- Tripuraram Location in Telangana, India Tripuraram Tripuraram (India)
- Coordinates: 17°03′36″N 79°18′00″E﻿ / ﻿17.0600°N 79.3°E
- Country: India
- State: Telangana
- District: Nalgonda
- Talukas: Nidmanoor
- Elevation: 17 m (56 ft)

Languages
- • Official: Telugu
- Time zone: UTC+5:30 (IST)
- PIN: 508207
- Telephone code: 08689
- Vehicle registration: TS 05

= Tripuraram =

Tripuraram is a village in Nalgonda district in Telangana, India. It is located in Tripuraram mandal of Miryalaguda division.
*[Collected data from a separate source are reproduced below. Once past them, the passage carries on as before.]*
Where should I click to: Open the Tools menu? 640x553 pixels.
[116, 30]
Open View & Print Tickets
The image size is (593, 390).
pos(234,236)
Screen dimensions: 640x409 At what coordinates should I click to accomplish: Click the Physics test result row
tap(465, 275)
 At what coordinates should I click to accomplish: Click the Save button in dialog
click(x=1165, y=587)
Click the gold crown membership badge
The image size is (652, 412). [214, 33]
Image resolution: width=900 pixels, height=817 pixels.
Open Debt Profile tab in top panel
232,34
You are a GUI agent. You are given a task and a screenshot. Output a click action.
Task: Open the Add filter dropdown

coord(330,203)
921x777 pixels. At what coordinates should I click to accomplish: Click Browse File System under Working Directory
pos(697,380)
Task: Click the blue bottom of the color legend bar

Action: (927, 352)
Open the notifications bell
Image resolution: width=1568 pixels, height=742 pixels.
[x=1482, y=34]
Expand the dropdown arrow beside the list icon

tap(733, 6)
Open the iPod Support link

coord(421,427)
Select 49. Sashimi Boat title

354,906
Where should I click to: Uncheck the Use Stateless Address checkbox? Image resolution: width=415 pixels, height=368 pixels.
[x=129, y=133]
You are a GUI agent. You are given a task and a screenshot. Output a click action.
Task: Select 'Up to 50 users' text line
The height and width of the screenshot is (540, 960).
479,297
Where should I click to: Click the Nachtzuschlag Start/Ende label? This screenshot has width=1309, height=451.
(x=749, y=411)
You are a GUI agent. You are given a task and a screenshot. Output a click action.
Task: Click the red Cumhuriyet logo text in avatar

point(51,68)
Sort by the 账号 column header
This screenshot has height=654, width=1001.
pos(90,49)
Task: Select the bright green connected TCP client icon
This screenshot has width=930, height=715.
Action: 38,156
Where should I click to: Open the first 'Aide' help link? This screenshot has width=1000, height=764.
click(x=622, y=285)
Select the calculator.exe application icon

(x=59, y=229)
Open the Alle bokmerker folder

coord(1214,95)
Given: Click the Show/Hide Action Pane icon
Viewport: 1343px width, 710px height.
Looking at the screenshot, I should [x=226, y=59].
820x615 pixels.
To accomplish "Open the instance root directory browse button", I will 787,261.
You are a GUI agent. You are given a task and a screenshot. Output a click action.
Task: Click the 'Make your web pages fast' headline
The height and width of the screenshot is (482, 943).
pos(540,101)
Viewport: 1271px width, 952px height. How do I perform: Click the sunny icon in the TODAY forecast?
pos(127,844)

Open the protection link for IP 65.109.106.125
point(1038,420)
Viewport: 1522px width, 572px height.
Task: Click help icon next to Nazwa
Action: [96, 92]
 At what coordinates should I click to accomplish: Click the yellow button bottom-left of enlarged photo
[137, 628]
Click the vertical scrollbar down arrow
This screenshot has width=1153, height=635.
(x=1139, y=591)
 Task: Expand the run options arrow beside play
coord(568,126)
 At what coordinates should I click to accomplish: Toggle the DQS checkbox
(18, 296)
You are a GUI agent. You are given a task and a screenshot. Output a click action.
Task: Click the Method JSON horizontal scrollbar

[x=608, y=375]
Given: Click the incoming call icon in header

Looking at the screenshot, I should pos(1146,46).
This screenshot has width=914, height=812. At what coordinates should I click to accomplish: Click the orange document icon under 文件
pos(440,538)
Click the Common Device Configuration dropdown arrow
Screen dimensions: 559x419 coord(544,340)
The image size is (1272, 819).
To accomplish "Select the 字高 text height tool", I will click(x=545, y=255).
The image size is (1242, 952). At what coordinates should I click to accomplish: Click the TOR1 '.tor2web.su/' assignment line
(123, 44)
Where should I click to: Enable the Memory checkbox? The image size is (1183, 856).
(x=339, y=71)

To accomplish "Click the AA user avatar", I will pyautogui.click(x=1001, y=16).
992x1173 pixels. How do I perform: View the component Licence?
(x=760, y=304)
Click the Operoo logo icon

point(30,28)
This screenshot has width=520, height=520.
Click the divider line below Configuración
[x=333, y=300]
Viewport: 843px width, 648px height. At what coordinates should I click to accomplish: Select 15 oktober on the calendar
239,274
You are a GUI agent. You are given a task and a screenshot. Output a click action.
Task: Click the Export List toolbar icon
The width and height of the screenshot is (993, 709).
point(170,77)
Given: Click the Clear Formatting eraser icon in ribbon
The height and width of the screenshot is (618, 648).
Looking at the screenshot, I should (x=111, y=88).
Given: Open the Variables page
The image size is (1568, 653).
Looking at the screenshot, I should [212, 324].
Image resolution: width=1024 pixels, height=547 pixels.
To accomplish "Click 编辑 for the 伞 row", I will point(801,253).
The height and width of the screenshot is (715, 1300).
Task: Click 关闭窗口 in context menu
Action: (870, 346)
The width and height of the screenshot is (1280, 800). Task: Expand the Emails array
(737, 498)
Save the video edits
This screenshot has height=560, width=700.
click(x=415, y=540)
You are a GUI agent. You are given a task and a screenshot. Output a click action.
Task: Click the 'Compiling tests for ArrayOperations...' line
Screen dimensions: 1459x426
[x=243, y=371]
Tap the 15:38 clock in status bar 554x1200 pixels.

This mandal belongs to constitution of Nagarjuna Sagar (Assembly constituency) (previously in Chalakurthy) for assembly and Nalgonda for parliament.the current elected MLA is nomula bhagath from TRS Party and current elected MP is Nalamada Uttam Kumar Reddy from Indian National Congress.

== Demographics ==
The population of Tripuraram is around 12,000.

== Economy ==

People of Tripuraram mainly depend on agriculture for their livelihood. The most common crop is rice and the main irrigation facility is through Nagarjuna Sagar left canal. Minor part of field depends on underground water.

== Temples ==

The temples in Tripuraram are Ramalayam, Ganapathi Temple, Bramhamgari Temple, Sri Parvathi Jadala Ramalingeswara Swamy Temple, Nagadevatha Temple and Hanuman Temple.

== Education ==
Schools include Vidyanikethan High School, Vishwabharathi High School, Alpha Public School, Stanford Model School, Little Flower School, Rainbow School, TS Model School and ZPHS. Also a college named Shanthinikethan Junior College at 1/2 km from Tripuraram.